> Data for processing:
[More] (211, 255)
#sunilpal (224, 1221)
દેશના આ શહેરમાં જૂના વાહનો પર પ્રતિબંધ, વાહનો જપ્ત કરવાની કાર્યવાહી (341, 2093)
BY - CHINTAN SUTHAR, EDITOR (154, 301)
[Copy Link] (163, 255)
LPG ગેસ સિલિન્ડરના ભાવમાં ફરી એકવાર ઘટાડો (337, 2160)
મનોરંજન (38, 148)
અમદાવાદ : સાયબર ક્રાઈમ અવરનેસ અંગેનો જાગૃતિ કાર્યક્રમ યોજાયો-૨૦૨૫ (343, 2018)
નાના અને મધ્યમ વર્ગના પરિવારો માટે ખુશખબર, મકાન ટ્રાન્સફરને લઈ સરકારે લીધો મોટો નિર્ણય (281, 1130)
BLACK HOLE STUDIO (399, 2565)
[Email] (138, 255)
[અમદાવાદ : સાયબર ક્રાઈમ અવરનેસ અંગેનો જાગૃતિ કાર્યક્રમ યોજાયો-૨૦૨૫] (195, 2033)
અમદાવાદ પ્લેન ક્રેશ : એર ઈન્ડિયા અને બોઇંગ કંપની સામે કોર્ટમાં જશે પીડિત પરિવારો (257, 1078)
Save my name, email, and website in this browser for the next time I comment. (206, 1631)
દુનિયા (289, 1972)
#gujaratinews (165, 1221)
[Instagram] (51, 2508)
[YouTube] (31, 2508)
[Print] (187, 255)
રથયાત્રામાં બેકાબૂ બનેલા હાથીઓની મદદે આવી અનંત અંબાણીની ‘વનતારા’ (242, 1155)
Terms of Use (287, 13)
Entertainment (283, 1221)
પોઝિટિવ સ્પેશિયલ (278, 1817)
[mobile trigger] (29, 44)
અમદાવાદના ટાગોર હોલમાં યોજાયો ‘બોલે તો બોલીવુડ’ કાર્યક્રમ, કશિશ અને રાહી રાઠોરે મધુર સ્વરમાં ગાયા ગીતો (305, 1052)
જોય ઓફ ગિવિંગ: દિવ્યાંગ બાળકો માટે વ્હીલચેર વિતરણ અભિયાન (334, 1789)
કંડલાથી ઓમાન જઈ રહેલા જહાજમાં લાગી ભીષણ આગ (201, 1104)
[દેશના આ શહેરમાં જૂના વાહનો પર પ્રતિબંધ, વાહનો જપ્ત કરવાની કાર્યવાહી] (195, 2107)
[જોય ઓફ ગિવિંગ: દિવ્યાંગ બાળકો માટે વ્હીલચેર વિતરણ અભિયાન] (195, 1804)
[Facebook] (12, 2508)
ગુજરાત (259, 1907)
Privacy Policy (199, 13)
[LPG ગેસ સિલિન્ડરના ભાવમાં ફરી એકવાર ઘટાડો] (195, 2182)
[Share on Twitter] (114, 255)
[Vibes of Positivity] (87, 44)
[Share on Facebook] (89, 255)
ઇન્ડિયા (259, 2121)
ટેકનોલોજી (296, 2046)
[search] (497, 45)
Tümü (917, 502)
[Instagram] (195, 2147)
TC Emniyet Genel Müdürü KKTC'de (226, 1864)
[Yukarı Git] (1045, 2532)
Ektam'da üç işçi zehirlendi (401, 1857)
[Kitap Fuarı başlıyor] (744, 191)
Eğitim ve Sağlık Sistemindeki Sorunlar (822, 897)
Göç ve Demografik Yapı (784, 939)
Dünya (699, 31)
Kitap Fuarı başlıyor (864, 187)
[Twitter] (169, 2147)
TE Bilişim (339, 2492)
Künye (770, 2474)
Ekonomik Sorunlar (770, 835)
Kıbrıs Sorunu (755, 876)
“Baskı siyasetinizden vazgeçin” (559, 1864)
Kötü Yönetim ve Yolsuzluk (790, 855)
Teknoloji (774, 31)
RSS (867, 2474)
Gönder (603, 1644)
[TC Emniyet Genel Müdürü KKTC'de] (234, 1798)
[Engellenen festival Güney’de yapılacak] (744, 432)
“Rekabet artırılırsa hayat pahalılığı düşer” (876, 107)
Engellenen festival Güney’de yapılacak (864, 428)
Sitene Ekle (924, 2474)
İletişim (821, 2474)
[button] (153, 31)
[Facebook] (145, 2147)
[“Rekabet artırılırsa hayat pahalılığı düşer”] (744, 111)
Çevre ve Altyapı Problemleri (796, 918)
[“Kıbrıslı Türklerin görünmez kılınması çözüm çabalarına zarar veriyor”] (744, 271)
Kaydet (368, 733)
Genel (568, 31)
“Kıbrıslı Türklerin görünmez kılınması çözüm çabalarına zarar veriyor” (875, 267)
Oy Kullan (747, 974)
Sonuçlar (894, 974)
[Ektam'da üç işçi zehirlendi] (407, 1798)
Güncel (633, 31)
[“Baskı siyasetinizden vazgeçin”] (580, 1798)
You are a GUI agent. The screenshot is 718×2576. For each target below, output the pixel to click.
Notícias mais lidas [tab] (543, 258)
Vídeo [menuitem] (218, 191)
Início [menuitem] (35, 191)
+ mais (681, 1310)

> What needs to be done:
Only one stretch of the entries above is wanted: the lines from the one containing "#gujaratinews (165, 1221)" through the one containing "કંડલાથી ઓમાન જઈ". Please reproduce it exactly.

> Written answer:
#gujaratinews (165, 1221)
[Instagram] (51, 2508)
[YouTube] (31, 2508)
[Print] (187, 255)
રથયાત્રામાં બેકાબૂ બનેલા હાથીઓની મદદે આવી અનંત અંબાણીની ‘વનતારા’ (242, 1155)
Terms of Use (287, 13)
Entertainment (283, 1221)
પોઝિટિવ સ્પેશિયલ (278, 1817)
[mobile trigger] (29, 44)
અમદાવાદના ટાગોર હોલમાં યોજાયો ‘બોલે તો બોલીવુડ’ કાર્યક્રમ, કશિશ અને રાહી રાઠોરે મધુર સ્વરમાં ગાયા ગીતો (305, 1052)
જોય ઓફ ગિવિંગ: દિવ્યાંગ બાળકો માટે વ્હીલચેર વિતરણ અભિયાન (334, 1789)
કંડલાથી ઓમાન જઈ રહેલા જહાજમાં લાગી ભીષણ આગ (201, 1104)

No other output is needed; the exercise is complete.